KdV on an incoming tide

TL;DR

This paper proves global well-posedness of the KdV equation for initial data with step-like asymptotics plus low-regularity perturbations, extending previous results and providing new proofs for classical theorems.

Contribution

It introduces a general well-posedness framework for KdV with exotic spatial asymptotics and establishes global solutions for step-like initial data with low regularity.

Findings

Global well-posedness for step-like initial data plus $H^{-1}$ perturbations.

New proof of the Bona--Smith theorem using low-regularity methods.

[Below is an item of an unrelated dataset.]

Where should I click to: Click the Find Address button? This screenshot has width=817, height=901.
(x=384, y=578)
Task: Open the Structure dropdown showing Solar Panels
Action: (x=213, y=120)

Extension of well-posedness results to exotic spatial asymptotics.

Abstract

Given smooth step-like initial data $V(0,x)$ on the real line, we show that the Korteweg--de Vries equation is globally well-posed for initial data $u(0,x) \in V(0,x) + H^{-1}(\mathbb{R})$. The proof uses our general well-posedness result for exotic spatial asymptotics. As a prerequisite, we show that KdV is globally well-posed for $H^3(\mathbb{R})$ perturbations of step-like initial data. In the case $V \equiv 0$, we obtain a new proof of the Bona--Smith theorem using the low-regularity methods that established the sharp well-posedness of KdV in $H^{-1}$.